A Santa Maria Original: From Write-Off to Mainstay


Until about the mid-1950s, butchers generally ground up this boomerang-shaped cut from the bottom portion of the sirloin region and sold it as hamburger meat. Legend has it that Bob Schutz, owner of Southern California’s Santa Maria Market, changed all that when a surplus of this lean, boneless cut showed up. Rather than grind it all, he prepared it as a steak — and history was made. Its robust flavor and economical price vaulted the tri-tip to the status of a Central California mainstay, and it’s been a staple on regional menus ever since.

Is it a Steak or a Roast?

The generous size and serious value of a tri-tip often leads to the misnomer of “poor man’s brisket.” But briskets are cut from the chuck region at the front of the cow, not the sirloin closer to the tail. Like its close cousin, top sirloin, the American Wagyu Tri-Tip is more akin to steak, no matter how you slice it. Some restaurants will label it Newport Steak when they slice it into individual portions, and the French use the elegant name aiguillette baronne. You may also see it called a California cut, a bottom sirloin butt or a Santa Maria steak.

How to Cook a Tri-Tip Like a Champ

The traditional Santa Maria method of cooking a tri-tip involves red oak wood chips and a special grill. A Santa Maria grill has a large open platform for the charcoal and a grill that can be raised or lowered to control the cooking heat. This style grew out of an older tradition of mid-19th-century ranchers roasting meat over open pits for their herders. The authentic Santa Maria meal is a grilled tri-tip is paired with pinquito beans, salsa and buttered bread, just as those ranchers did. The Santa Maria Chamber of Commerce had the recipe copyrighted in 1978 to preserve its authenticity.

Barbecue champion Steph Franklin says tri-tip is the No. 1 protein requested from his Southern California catering company, Simply Marvelous BBQ. That lends credence to his claim about preparing it: “I cook it the best of anyone.” Shake up your routine with SRF BBQ Brisket Rub that Franklin developed on your tri-tip.

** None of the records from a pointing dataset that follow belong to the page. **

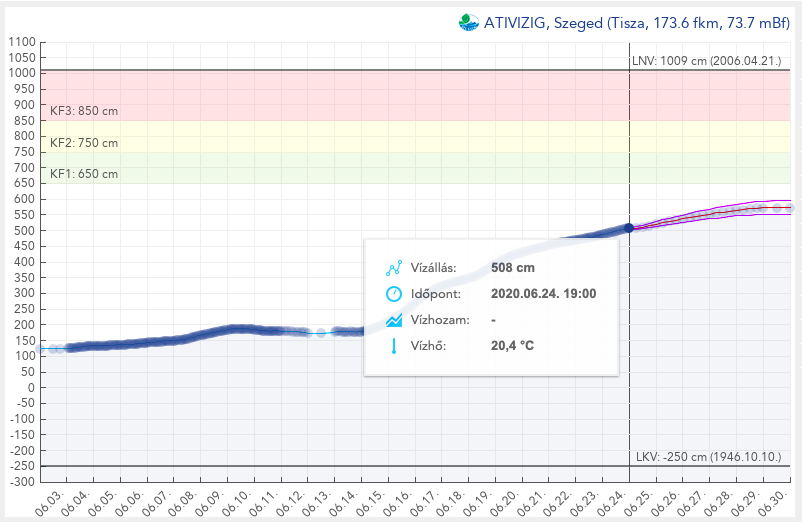Screen dimensions: 802x523
Task: Click the Vízhozam flow chart icon
Action: pos(394,320)
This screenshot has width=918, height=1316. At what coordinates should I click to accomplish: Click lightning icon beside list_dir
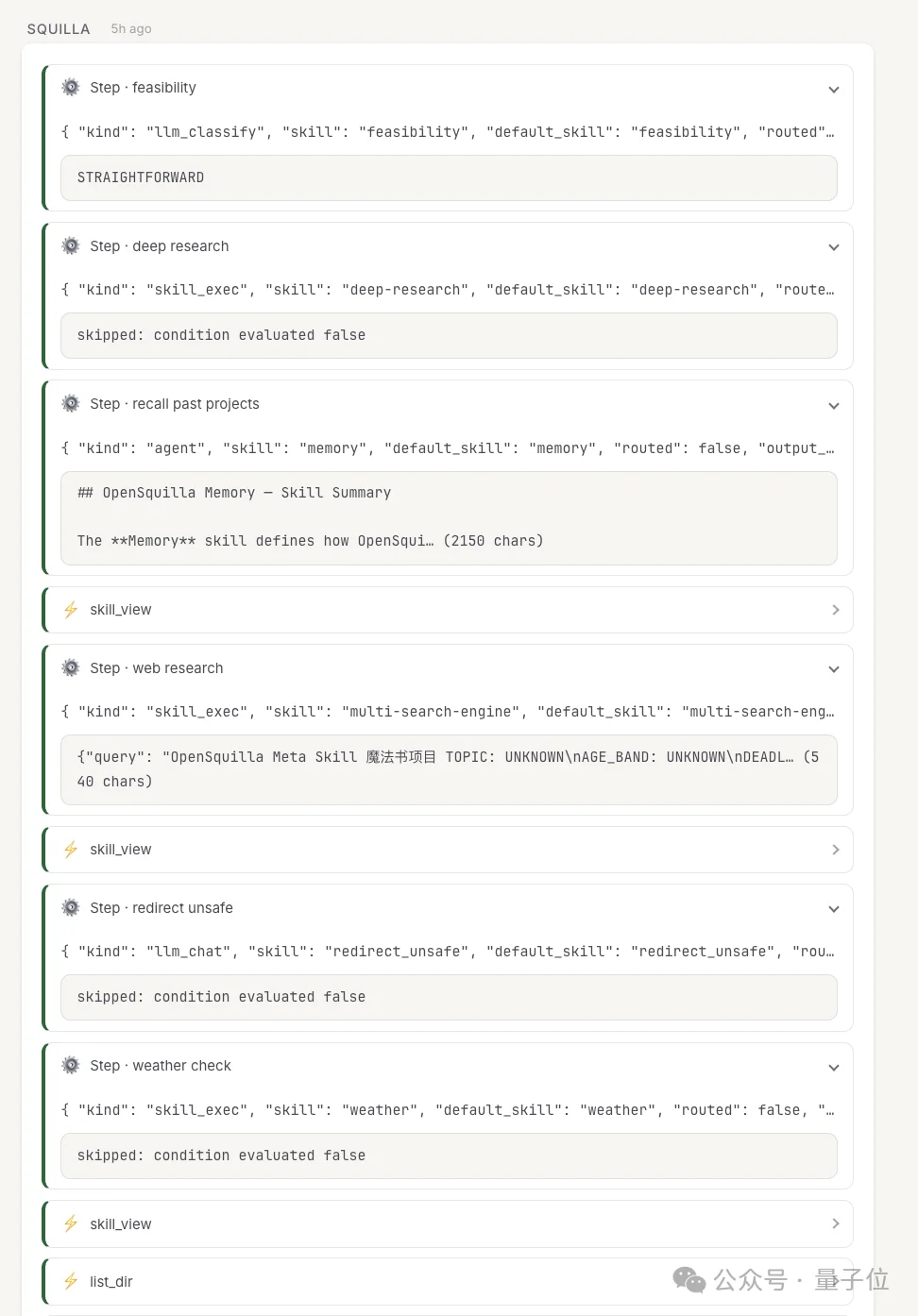point(71,1281)
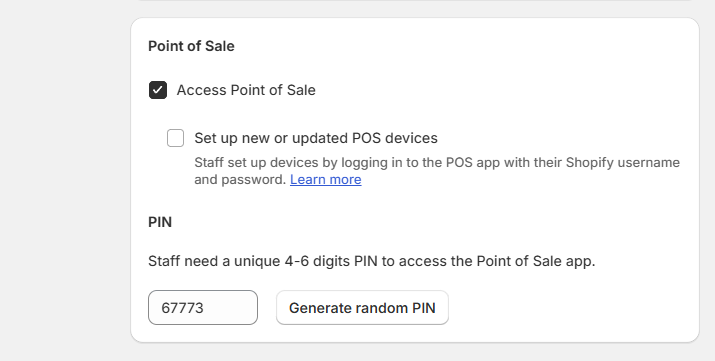715x361 pixels.
Task: Click Generate random PIN button
Action: point(362,308)
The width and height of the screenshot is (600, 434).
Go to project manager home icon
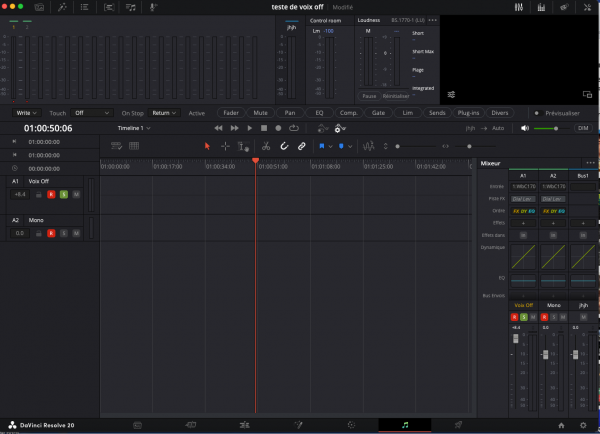560,424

Cayenne, cumin and paprika deliver complex flavor and a little kick.

He prefers the high heat (300 to 350°F) of a smoker to get the job done in under an hour, pulling it out when it reaches an internal temp of 135°F.

“It caramelizes in a hot and fast environment, even though you’re not grilling,” he says. “It plumps up nicely and develops depth of flavor.”


If you’re not a smoker fan, try these other cooking methods to find your tri-tip mojo:

  • Two-Zone Grill Method - Flex your gas or charcoal skills with our tips for how to grill a tri-tip to juicy perfection. Take particular care to slice against the grain, which can be tricky with this triangular beauty.

  • Reverse Sear Method – A thick cut of American Wagyu beef like the tri-tip benefits from a slower rise to the desired internal temp, then a finishing sear to seal in the flavor. You can achieve this indoors, with an oven and cast iron pan, or outdoors on a two-zone grill setup.